**TASK BRIEF:** Please make an exact transcription of all the data that follows.
*** Opening DATA TO USE ***
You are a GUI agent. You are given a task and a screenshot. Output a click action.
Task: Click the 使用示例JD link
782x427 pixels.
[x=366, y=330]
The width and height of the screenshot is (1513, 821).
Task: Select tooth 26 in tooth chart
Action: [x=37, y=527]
*** Closing DATA TO USE ***
**PROBLEM SOLUTION:**
You are a GUI agent. You are given a task and a screenshot. Output a click action.
Task: Click the 使用示例JD link
782x427 pixels.
[x=366, y=330]
The width and height of the screenshot is (1513, 821).
Task: Select tooth 26 in tooth chart
Action: [x=37, y=527]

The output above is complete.